Kendall Jones is used to being the one behind the barrel, but now the Texas Tech University cheerleader is under fire for photos she’s posted of her hunting expeditions.

The 19-year-old has stirred up controversy with a number of photos posted to her public Facebook page, which she launched in February, in which she smiles and poses beside a series of dead exotic animals — from a lion to a hippo, elephant and more — that she's hunted over the years.

Watch video: Protests greet cheerleader’s hunting photos

In her bio posted to the social network, Jones says she followed her father on "hunting adventures" as a child, and shot her first animal, a white rhino, at the age of 13 on a trip to South Africa. She has since returned to Africa several times where she has "harvested" a wide variety of animals, and now hopes to host a television show about her exploits.

Jones, whose page had more than 89,000 likes on Tuesday, has since become the target of animal activists, and an online petition that has garnered over 80,000 signatures is asking Facebook to remove the college sophomore’s page citing “animal cruelty.”

The petition, posted June 22, calls for the teen's page to be removed for the “sake of all animals, especially the animals in the African region... where hunters are going for fun just to kill an animal!”

In a statement obtained by TODAY, Jones' family defended the photos and the actions of Kendall and her father Cody.

"First and foremost, it’s imperative to make mention that all of Kendall's hunts in Zimbabwe and South Africa were 100% legal with proper tags and licenses awarded on a pre-approved quota by the countries officials and wildlife department," the family said in the statement.

"Secondly, the tags, licenses, and fees purchased in addition to the services provided by local trackers, skinners, and assistants totalled over $160,000 USD, not including travel and/or production costs. In Zimbabwe, where over 70% of the country's population is classified as poor or extremely poor, this money, along with the $200 million hunters provide annually to the overall African economy, can provide a great deal of stimulus for the local economies. In the most rural areas, most people are unemployed and depend on bartering as a way of living and their economy welcomes hunters. We're very proud of Kendall and Cody in not only helping to conserve these species for future generations, but also for helping contribute both money and jobs to an extremely poor area of Africa."

In the statement, her family said Kendall is "still on pace" to be featured in a television show about her exploits in early 2015.
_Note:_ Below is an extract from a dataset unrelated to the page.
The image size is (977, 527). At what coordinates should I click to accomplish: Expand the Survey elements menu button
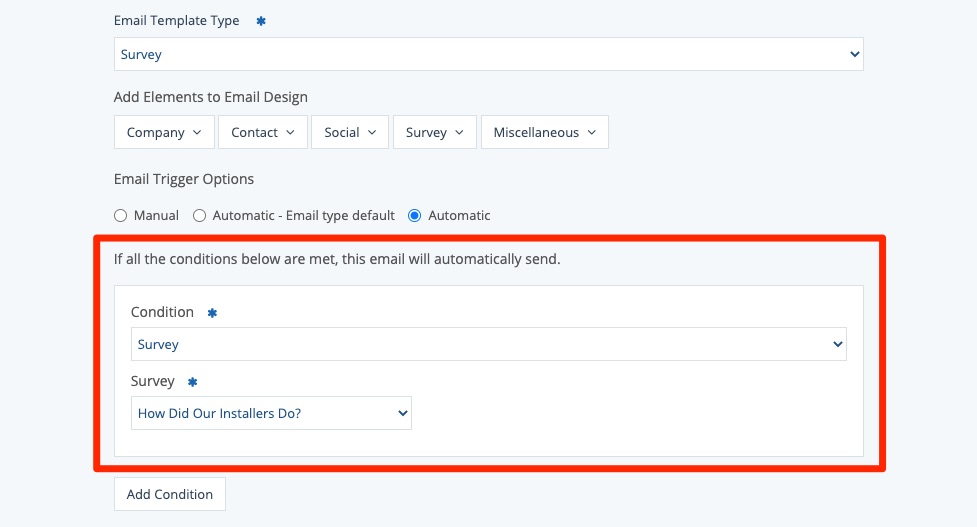[434, 132]
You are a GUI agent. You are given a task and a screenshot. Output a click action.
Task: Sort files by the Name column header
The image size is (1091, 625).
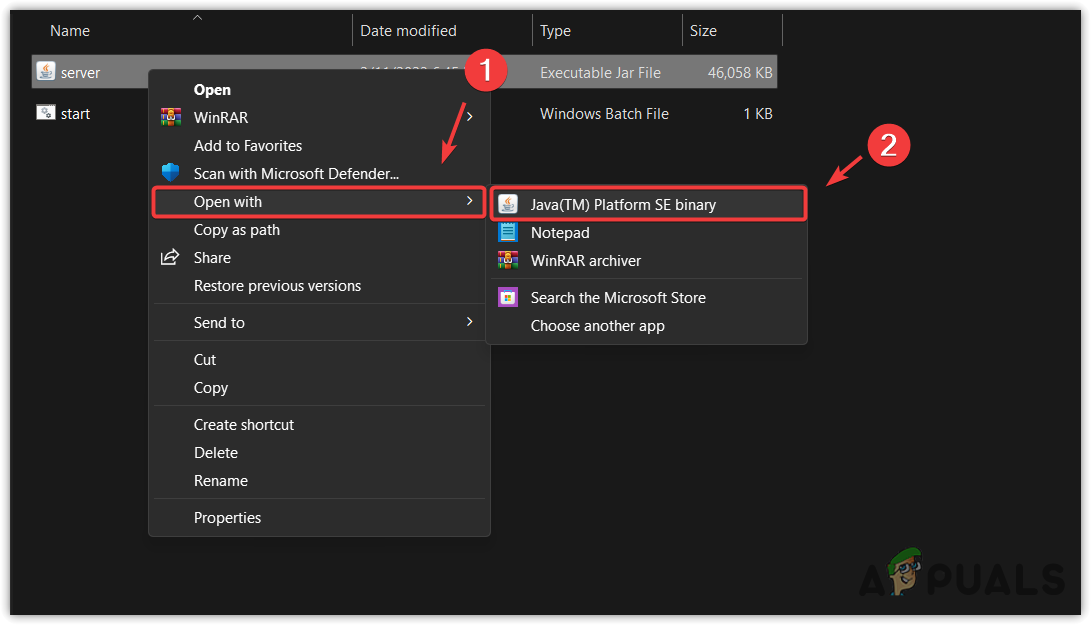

A Facebook spokesperson confirmed to NBC news that the social media network did recently remove some of Jones' pictures for violating the site's policies.

"We remove reported content that promotes poaching of endangered species, the sale of animals for organized fight or content that includes extreme acts of animal abuse," the company said in a statement.
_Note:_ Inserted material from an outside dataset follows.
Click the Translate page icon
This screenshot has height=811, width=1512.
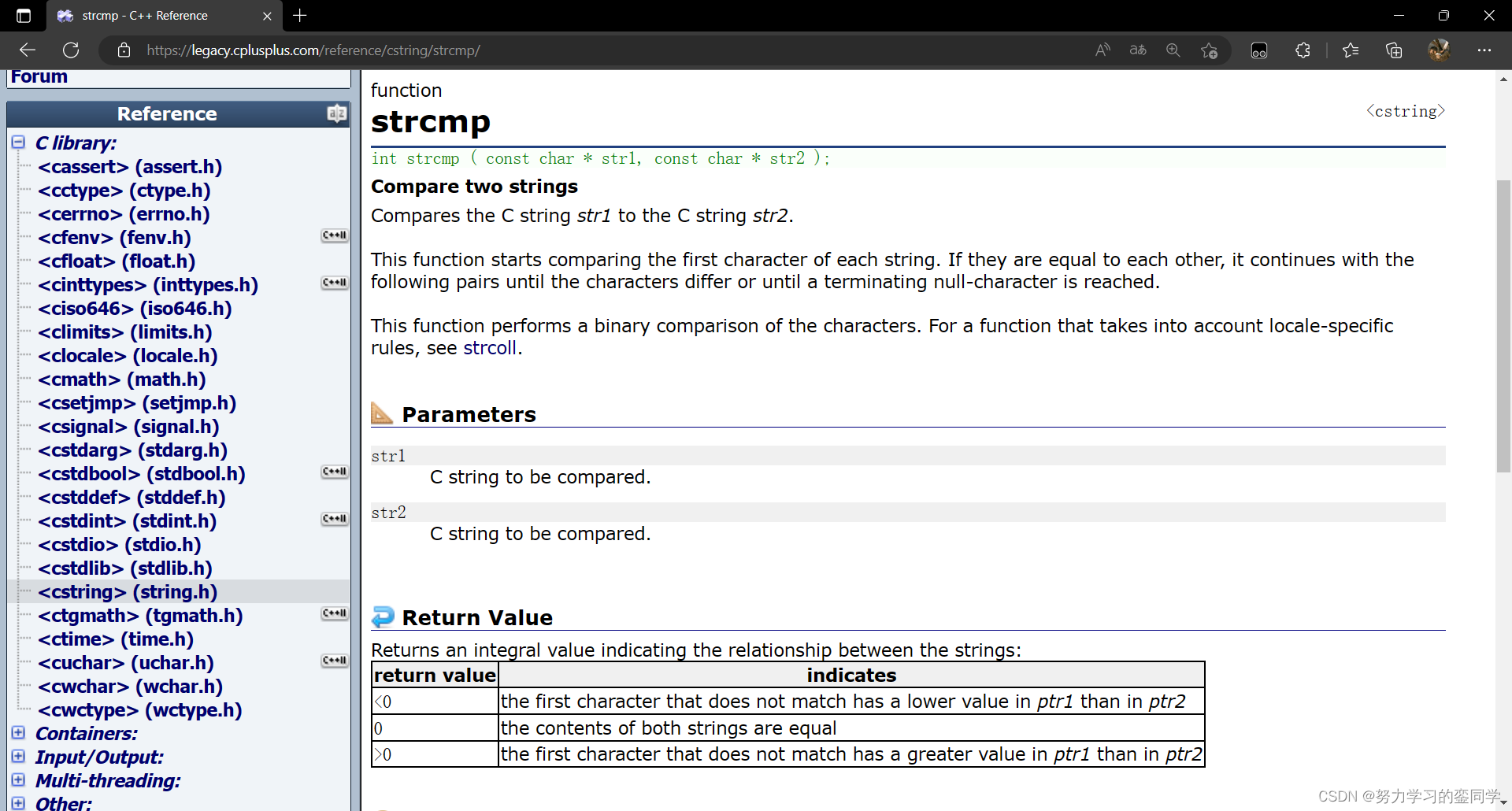click(x=1138, y=50)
Facebook would not say exactly how many pictures were removed or provide any more specifics. Other content was allowed to remain. "Certain content, which some may find offensive, can be used to spread awareness," the company added, "and we welcome dialogue about animal abuse, hunting and other animal rights issues."
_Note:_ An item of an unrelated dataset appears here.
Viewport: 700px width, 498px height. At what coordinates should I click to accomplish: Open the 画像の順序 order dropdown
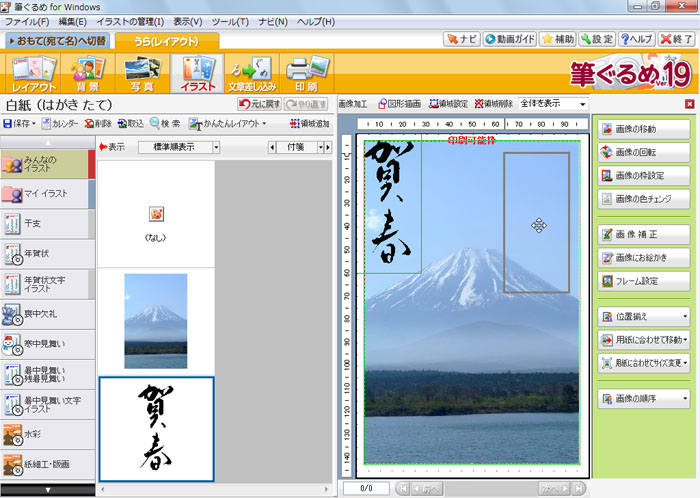(643, 399)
On Tuesday afternoon, Jones’ page posted a photo of the young hunter with a rifle and the caption, “I just want to THANK all of my supporters for their continued encouragement and backing! I will continue to hunt and spread the knowledge of hunting and wildlife conservation.”

Jones’ camp also announced the launch of a separate Facebook page called “Support Kendall,” where supporters “can help us stand tall in our freedom to share and promote the 100% legal activities that hunters and conservationists continue to engage in.” That page already has more than 18,000 "likes."

Meanwhile, her critics took to her Facebook page in droves. Beneath a photo of Jones with a crossbow, Facebook user David Jack protested Jones and her defenders.

“The people who defend this practice either kid themselves on that people like this Kendall Jones are doing good or they are just plain ignorant or amoral,” reads part of his post. “This isn't conservation. Conservation is working towards finding a way to coexist with nature.”

NBC's Gabe Gutierrez contributed to this report.